I think this code in general is just too slow. I didn't test it with the number of unattached accounts that NickK has :/

The main weird thing I see though is around a hundred log lines like:

Set global password for 'NickK'

That's from CentralAuthUser::setPassword, which is called in matchHash. We need to make matchHash aware whether it is meant to be a check only, or actual authentication so it should try updating the password. Otherwise we're just making hundreds of useless write queries.

gerritadmin wrote:

Change 162549 merged by jenkins-bot:
Revert "Auto-migrate matching accounts where no global account exists"
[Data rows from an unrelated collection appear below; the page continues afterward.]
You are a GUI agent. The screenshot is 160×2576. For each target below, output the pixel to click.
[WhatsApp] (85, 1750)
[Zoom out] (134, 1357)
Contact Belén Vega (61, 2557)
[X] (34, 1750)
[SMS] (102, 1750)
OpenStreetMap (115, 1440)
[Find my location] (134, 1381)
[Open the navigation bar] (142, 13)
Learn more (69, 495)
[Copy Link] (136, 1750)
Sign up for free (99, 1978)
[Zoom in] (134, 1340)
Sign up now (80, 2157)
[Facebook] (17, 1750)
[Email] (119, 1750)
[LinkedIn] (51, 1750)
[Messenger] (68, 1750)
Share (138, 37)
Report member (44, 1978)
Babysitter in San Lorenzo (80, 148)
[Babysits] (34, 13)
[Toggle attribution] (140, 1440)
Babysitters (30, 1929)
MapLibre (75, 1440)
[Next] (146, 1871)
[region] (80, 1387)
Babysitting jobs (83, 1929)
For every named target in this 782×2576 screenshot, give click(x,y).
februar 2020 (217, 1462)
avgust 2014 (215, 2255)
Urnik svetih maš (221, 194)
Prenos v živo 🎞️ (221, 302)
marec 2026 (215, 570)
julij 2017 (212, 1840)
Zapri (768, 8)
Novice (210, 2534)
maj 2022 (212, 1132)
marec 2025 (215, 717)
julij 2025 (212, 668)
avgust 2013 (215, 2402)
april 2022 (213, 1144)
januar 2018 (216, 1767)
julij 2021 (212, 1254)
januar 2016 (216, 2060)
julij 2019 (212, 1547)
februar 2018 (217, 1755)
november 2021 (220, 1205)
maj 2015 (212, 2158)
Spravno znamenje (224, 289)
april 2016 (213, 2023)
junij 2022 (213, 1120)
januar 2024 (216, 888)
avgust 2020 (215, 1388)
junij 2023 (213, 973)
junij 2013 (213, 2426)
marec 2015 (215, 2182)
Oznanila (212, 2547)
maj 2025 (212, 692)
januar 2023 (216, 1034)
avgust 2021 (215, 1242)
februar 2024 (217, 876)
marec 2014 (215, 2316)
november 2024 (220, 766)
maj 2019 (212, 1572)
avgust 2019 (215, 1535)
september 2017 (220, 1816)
https://gerrit.wikimedia.org/r/162549

(In reply to Kunal Mehta (Legoktm) from comment #4)

We
need to make matchHash aware whether it is meant to be a check only, or
actual authentication so it should try updating the password. Otherwise
we're just making hundreds of useless write queries.

Interesting. This would bite when running migration scripts as well, so in a way it's good to discover and fix it earlier than that...

Of course login can't afford failing, but allow me to point out that NickK is about the worst case available. I knew of it and I take blame for not mentioning it in code review. That said, the "winner" of such a big active account should have been merged at Special:MergeAccount or equivalent several years ago.

gerritadmin wrote:

Change 162550 merged by jenkins-bot:
Revert "Auto-migrate matching accounts where no global account exists"

https://gerrit.wikimedia.org/r/162550